Escrever ficção foi algo que sempre me fascinou, em todo o seu processo criativo. A capacidade de elaborar uma trama, por mais simples que seja, botar a cabeça pra funcionar e desenvolver personagens, cenários, situações. Já me arrisquei, tentei criar uma história, um pequeno conto, enfim, todo leitor fascinado por literatura já deve ter passado por essa situação.

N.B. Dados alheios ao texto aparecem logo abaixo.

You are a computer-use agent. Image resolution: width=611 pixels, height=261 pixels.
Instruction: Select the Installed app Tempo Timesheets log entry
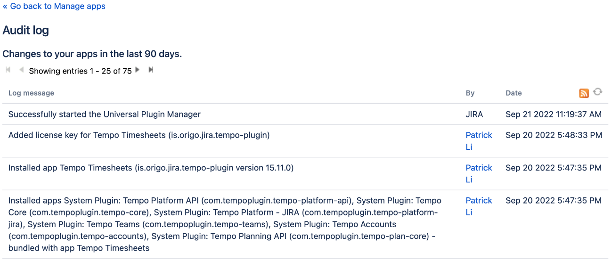pyautogui.click(x=151, y=168)
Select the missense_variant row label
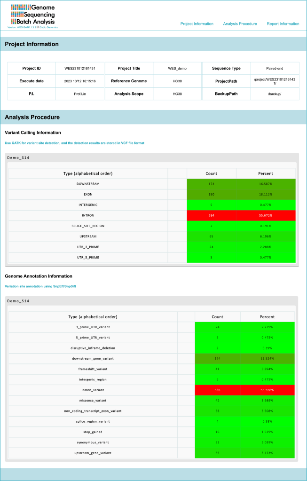307x481 pixels. (x=92, y=401)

Inspirar-se em outros escritores pode ser uma saída. Mesmo os autores já consagrados têm suas referências. Alguns até se saíram melhores que suas fontes. Há um forte intertexto da literatura policial estadunidense, mais especificamente de Raymond Chandler, em grande parte da obra de Rubem Fonseca. Em contos como Mandrake, há até explícitas menções a obras protagonizadas por Philip Marlowe. Paulo Mandrake, o personagem de Fonseca, também possui traços bem parecidos com Marlowe. Particularmente, acho que Fonseca tornou esse gênero noir melhor, mais refinado.

Difícil é encontrar uma voz, um traço que caracterize o ritmo da narrativa. Escritores como Marçal Aquino são inconfundíveis. A leitura é densa e flui na velocidade de thrillers policiais do cinema. Essa característica pode ser comprovada em livros como Cabeça a prêmio e O invasor (que já tiveram adaptações fílmicas). Milton Hatoum e Michel Laub são possuidores, como avaliou o crítico Nelson de Sá, de prosa elegante. Difícil não ser cativado por Cinzas do norte (Hatoum) e Diário da queda (Laub).

Ser voraz leitor ajuda no processo da escrita? Não sei. Escrever o texto que aqui se apresenta não está sendo tarefa das mais fáceis. Montes de leituras talvez atrapalhem. Quem lê livros, lê resenhas, crônicas, artigos. A internet abriu oportunidade para um monte de gente que escreve muito bem mostrar seu trabalho. Leio textos de muita gente que, como eu, escreve porque acha que tem algo a dizer. O problema é: quem disse que o que tenho a dizer é importante? A qualidade dos outros textos pode levar à insegurança. Sentar aqui, escrever numa folha branca, ler, reler, passar para a tela do computador, organizar as ideias, tentar antecipar qual será a avaliação de quem vai lê-lo. Algo penoso? Não tanto quanto cortar cana, mas tem suas dificuldades. Criticar é uma coisa. Ser criticado é outra. Há a paranoia quanto à crítica silenciosa, daqueles que não comentam nem agride o que leem, mas, por dentro, refletem: “que sujeitinho mais besta!”.

O talento para a escrita, claro, é imprescindível. Tenho colegas que, vou te contar, escrevem bem pra caramba. Por esses dias encontrei um amigo que disse ter finalizado seu primeiro romance de mistério e aventura. Pelo que já li dele, serei um dos primeiros a adquirir o livro, caso seja publicado. Essa galera que compõe a literatura brasileira contemporânea também é muito boa. O interessante é que, hoje em dia, há vários cursos de produção literária. Nomes como Carol Bensimon e Daniel Galera já passaram por tais caminhos. Meu amigo, inclusive, também já fez o seu. Como o próprio Vilto diz em seu texto, apenas aprimoraram um talento que já era inerente.

O narrador de Michel Laub, em Diário da queda, diz que sua profissão exige apenas que escreva dois artigos por semana e publique um livro a cada década. Ele já conseguiu tornar a escrita sua única profissão. Consegue escrever ficção e sobre temas do mundo real. Até mais ou menos meu quatorze anos sonhava em ser roteirista de histórias em quadrinhos. Hoje, além de argumentista para gibis, almejo a literatura ficcional. Confesso que estou tentado a ler os livros indicados por Vilto. Quem sabe não seja uma porta de entrada para entender, ao menos um pouco, as engrenagens que movimentam os motores da ficção?